### Input data
___
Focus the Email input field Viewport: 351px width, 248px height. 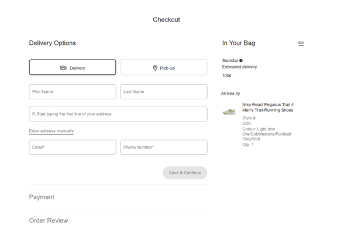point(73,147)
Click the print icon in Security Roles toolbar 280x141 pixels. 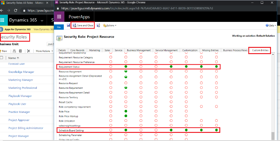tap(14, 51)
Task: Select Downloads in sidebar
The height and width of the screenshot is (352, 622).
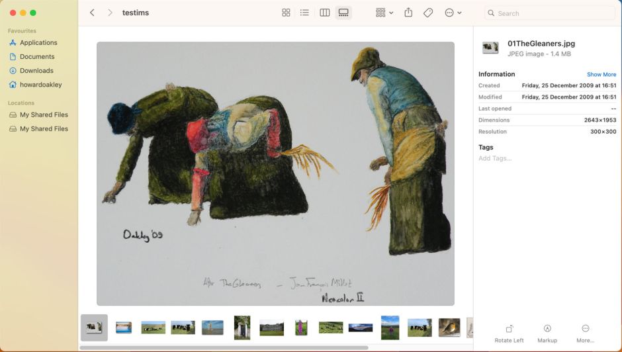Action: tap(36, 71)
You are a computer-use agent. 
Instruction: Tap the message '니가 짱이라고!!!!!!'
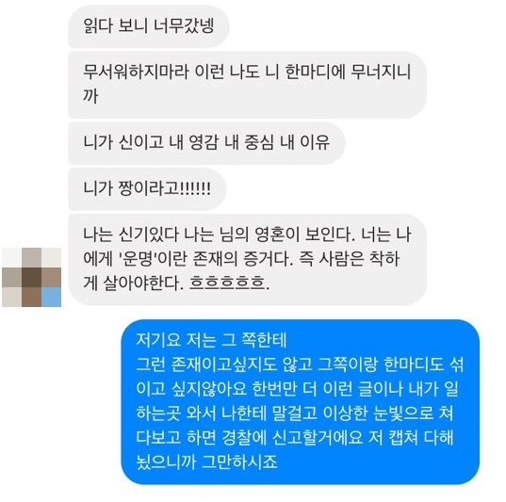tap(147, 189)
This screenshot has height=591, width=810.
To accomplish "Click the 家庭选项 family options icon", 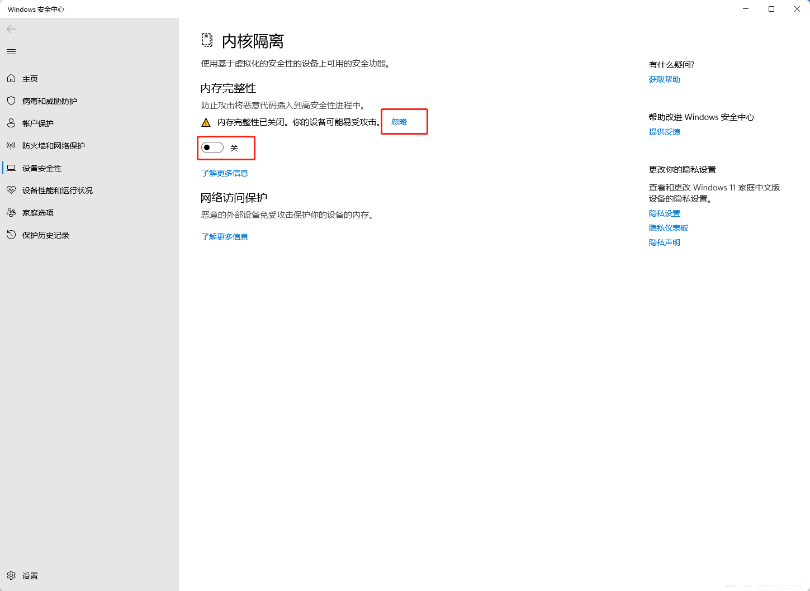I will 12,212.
___
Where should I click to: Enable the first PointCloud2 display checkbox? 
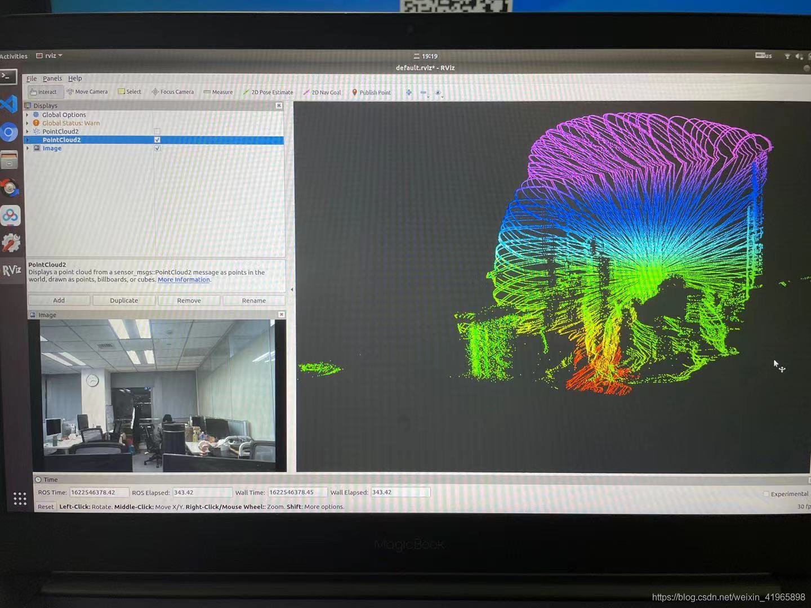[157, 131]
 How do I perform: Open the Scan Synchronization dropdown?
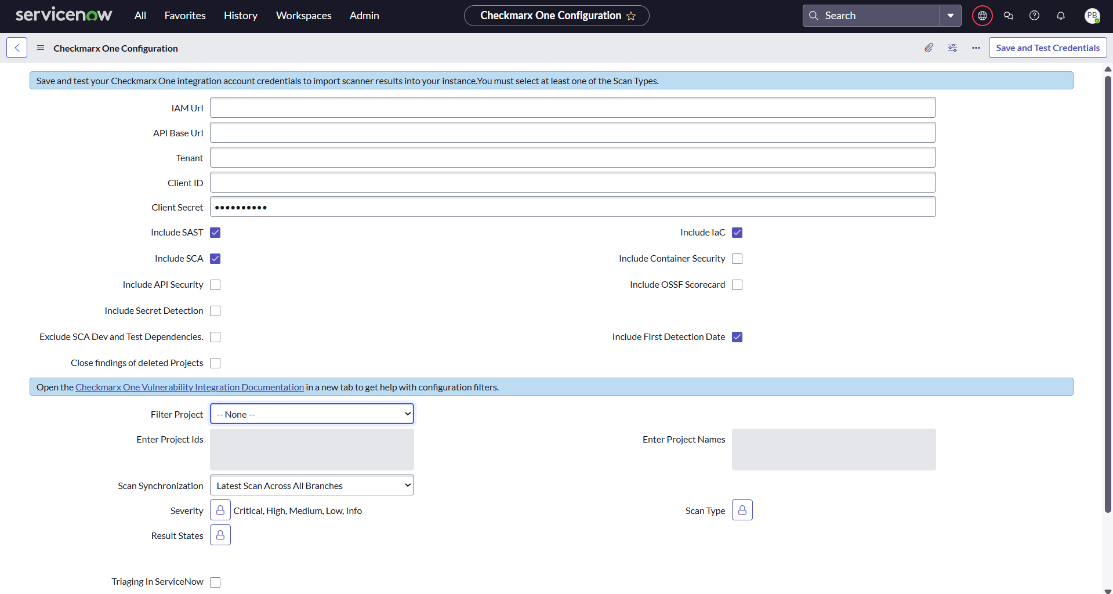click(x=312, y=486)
___
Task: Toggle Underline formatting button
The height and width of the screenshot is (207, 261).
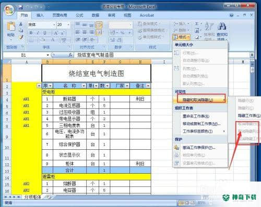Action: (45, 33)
___
### Exercise objective
The reply is a bare number: how many lines above include "Task".

### Answer to the exercise
2